Anche qui la “volée” vira verso la politica: “Mi preoccupa di più la distribuzione, che ad oggi non è nelle mani regionali ma è riservata al Ministro – aggiunge Carnelli -. La Valle d’Aosta si è beccata secche critiche sulla sua inadeguatezza rispetto a quando doveva muoversi, anche perché doveva saperlo. La competenza non è un fatto decorativo per chi decide di farsi eleggere. C’è un termine per le concessioni e la distribuzione, il 2029 e 2030. Il Trentino l’ha capito, noi dobbiamo inseguire”.
La voce fuori dal coro è quella di Ezio Roppolo, ingegnere e rappresentante del comitato “Giù le mani dalle acque e dalla Cva”: “Non sono d’accordo con i miei predecessori – ha spiegato – il futuro che dipingono è piuttosto buio e vedono le aziende come qualcosa di assolutamente rivolto al profitto, una visione storica. Oggi le società devono pensare alla sostenibilità sociale e ambientale. La mission originale di Cva era quella di curare lo sviluppo economico territoriale ma siccome non l’ha mai fatto perché era una gestione privatistica per produrre profitti qualcuno si è arrogato il diritti di andare in quella direzione. Nessuno ha autorizzato questo passo, era compito degli azionisti che alla fine siamo tutti noi cittadini valdostani”.
E aggiunge: “L’obiettivo devono essere il fossil e carbon free ed una mobilità completamente elettrica come il riscaldamento. Ciò che viene raccontato sul fatto di crescere nel mercato nazionale è una sciocchezza. Se Cva viene quotata da qui al 2030 ogni anno entrerà nel mercato qualcuno con una capacità produttiva rinnovabile pari alla. Se si pensa che Cva resti sul mercato così vivete nel mondo delle favole, non è questo il futuro. A meno che non venga assorbita ma l’offerta di Iren sta arrivando al limite del ridicolo, tra poco ci regalano l’Iren stessa”.
La risposta arriva direttamente dall’interno di Cva, dalla disamina dell’Amministratore delegato della Società Enrico De Girolamo: “Quest’anno compiamo 18 anni – spiega -, una maturità comprovata dalle competenze e dalla forza economica e finanziaria. In una situazione normale questo sarebbe il preludio naturale per fare un salto di qualità e renderci concorrenziali con i competitor sul mercato. Qualsiasi aziende deve muoversi e investire per rimanere sul mercato, e quello in cui è inserita Cva altamente dinamico, con variazioni incredibili e competitor fortissimi. Se resta ferma perde valore”.

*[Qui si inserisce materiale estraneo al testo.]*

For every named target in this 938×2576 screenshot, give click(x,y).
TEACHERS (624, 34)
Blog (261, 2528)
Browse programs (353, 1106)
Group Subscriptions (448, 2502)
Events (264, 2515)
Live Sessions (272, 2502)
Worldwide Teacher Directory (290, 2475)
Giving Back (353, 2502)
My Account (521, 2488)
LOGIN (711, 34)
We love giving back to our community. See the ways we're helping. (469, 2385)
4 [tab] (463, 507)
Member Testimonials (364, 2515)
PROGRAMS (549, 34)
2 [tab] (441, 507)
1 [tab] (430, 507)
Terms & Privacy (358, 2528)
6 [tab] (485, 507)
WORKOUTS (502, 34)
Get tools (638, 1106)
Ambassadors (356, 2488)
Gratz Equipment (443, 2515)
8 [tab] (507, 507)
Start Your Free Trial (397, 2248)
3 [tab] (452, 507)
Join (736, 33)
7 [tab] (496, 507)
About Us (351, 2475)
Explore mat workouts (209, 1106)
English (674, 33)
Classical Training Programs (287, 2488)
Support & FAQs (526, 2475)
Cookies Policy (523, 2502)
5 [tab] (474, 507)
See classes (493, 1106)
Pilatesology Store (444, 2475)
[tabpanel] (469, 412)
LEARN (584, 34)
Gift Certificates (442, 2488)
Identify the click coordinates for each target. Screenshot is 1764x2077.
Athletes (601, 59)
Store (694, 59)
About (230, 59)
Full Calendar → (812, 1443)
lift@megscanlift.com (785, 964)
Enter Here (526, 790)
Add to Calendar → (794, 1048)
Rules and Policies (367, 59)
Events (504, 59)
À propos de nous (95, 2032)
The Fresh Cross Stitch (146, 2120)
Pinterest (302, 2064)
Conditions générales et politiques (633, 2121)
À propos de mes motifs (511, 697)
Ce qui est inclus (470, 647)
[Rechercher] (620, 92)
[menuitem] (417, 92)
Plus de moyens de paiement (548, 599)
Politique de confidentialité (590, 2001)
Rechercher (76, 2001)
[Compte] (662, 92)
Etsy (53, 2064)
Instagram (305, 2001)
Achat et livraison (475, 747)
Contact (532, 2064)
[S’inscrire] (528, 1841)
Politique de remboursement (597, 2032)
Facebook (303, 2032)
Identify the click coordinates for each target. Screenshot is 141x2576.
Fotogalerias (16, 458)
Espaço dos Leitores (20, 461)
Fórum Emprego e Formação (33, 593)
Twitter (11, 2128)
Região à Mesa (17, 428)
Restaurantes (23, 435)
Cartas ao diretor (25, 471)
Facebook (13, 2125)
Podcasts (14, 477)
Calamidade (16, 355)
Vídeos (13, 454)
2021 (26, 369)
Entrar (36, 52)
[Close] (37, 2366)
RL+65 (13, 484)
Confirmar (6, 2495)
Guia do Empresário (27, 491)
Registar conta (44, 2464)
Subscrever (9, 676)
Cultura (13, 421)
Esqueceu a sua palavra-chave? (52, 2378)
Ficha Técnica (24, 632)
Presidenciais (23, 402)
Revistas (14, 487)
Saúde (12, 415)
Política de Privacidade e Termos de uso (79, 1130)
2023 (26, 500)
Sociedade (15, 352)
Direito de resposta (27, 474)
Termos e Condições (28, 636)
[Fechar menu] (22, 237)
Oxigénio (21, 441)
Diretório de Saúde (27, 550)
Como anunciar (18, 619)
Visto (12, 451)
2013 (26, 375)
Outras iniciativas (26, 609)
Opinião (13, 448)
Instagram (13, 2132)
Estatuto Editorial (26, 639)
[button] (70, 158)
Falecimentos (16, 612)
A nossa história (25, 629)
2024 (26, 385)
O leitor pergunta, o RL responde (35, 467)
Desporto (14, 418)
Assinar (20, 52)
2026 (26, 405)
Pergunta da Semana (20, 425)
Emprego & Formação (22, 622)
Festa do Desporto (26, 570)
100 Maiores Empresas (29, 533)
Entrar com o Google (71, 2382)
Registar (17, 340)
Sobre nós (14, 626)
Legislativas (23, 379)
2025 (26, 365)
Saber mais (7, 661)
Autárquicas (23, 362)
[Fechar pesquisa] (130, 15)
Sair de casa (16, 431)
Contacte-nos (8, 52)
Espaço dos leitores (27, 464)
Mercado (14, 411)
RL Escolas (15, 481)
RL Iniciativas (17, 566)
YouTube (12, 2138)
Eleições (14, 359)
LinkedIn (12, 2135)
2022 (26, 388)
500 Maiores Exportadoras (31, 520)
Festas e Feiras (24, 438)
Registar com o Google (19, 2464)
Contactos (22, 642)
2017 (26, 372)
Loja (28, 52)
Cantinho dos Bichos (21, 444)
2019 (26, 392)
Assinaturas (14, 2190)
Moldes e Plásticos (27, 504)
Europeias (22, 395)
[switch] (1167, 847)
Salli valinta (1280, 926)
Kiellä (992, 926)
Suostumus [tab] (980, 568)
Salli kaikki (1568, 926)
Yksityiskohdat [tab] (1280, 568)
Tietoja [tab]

L’obiettivo, quindi, secondo De Girolamo è pensare in avanti. Ed il modo è uno solo: “Le aziende devono guardare al futuro. Noi non abbiamo problemi nell’immediato ma li avremo a medio termine, in più con le difficoltà delle concessioni che vanno in scadenza. Il mercato crea le condizioni per investire, e chi ha forza e soldi crescerà. Noi no perché la Legge Madia ci ostacolerà nell’acquisto di nuovi asset”.